08 August 2017
08 August 2017
The University of Dayton Research Institute (UDRI), Ohio, US, has been awarded a $43 million Air Force contract to perform a comprehensive programme of research and development in non-metallic materials for maintenance, repair and manufacture of Air Force air, space and ground vehicles.
The seven-year contract supports the Air Force Research Laboratory’s Systems Support Division, and was awarded with an initial $40,000 task order.
The contract allows UDRI researchers on campus and at Wright-Patterson Air Force Base to continue a wide variety of activities in composites, adhesives, sealants, elastomers, textiles and other materials, work they’ve performed for the Air Force for nearly 40 years through a series of contracts.
“Our goal is to provide research, development and expertise in non-metallic materials, processes and new technologies designed to improve systems performance and capability, while reducing risk, cost and environmental impact,” says Dan McCray, leader of UDRI’s Aerospace Materials Sustainment group in Nonstructural Materials, who will serve as principal investigator for the work. “We work closely with AFRL engineers to identify, evaluate and even develop new materials and application processes for legacy and future aircraft. We also provide assistance in transitioning those new technologies into practical application.”
Non-metallic materials such as sealants and elastomers are used throughout aircraft and other vehicles as fluid barriers, gap fillers, vibration suppression and other applications that require a non-structural material. In this particular programme, researchers will also work with adhesives and composite materials, which are used in place of metallic materials to help decrease aircraft weight.

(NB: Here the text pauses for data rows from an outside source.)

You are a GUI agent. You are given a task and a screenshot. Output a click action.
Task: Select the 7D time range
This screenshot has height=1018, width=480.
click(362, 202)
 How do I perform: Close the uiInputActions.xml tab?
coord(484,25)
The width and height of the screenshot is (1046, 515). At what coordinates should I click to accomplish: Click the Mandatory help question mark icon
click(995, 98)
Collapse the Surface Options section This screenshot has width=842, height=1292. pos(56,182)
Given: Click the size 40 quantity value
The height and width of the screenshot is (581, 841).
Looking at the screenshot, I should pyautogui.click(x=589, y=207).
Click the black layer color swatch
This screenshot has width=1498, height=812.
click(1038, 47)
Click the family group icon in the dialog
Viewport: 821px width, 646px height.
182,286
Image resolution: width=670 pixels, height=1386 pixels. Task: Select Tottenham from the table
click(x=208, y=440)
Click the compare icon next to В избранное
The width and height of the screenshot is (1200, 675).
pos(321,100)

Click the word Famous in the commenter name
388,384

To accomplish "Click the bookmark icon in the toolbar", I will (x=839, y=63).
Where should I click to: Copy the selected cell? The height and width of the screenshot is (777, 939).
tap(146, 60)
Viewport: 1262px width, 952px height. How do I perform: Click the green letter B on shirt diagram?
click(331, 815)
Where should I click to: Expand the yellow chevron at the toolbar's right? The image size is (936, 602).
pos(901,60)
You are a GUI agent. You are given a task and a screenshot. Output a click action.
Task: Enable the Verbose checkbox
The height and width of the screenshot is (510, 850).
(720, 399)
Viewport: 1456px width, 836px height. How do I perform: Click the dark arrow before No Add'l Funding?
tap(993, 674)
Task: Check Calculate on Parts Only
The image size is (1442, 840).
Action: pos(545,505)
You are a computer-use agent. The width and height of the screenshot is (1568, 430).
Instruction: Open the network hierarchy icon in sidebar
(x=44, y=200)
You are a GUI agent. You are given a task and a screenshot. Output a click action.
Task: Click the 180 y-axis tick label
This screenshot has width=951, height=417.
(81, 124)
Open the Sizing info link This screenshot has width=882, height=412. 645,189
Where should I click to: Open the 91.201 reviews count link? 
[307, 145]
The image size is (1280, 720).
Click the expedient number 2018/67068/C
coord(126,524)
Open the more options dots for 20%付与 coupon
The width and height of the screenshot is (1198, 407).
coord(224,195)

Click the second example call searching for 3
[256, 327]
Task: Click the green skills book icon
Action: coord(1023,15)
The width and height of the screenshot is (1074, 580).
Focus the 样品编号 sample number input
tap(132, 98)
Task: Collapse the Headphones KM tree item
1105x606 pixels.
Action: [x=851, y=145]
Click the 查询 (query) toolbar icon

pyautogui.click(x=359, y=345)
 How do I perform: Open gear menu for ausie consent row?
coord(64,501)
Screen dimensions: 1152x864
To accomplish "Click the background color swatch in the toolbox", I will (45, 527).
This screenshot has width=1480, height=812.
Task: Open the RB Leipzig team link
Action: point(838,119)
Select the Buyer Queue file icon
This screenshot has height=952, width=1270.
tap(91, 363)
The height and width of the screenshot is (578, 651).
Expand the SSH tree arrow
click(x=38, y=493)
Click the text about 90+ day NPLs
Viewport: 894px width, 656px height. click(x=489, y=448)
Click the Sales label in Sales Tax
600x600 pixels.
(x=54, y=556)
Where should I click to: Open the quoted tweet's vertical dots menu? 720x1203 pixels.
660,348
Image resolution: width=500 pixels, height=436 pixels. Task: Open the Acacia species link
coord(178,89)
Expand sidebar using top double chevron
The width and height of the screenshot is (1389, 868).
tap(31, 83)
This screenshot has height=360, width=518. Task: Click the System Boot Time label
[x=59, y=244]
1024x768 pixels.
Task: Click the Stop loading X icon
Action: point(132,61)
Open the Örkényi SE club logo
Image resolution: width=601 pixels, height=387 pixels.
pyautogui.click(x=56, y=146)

“Non-metallic materials are incorporated into an aircraft during manufacture under very controlled conditions, meaning that the temperature, humidity and other ambient conditions in the factory are ideal for the processes,” McCray says. “But when repairs are needed to aircraft, they’re made ‘in the field’ at one of the Air Force bases, where environmental conditions for repair are not as easily controlled. So we look for the best materials to use and determine the optimal processes needed for good repairs in the environment in which they are made.”
In addition to evaluating existing materials and processes to find the best technology for each application, researchers are often asked to evaluate new or emerging materials being considered for use in the manufacture of future aircraft.
“New materials being developed for the commercial market may also work well for Air Force applications, but first we need to determine whether they will meet Air Force specifications,” McCray notes.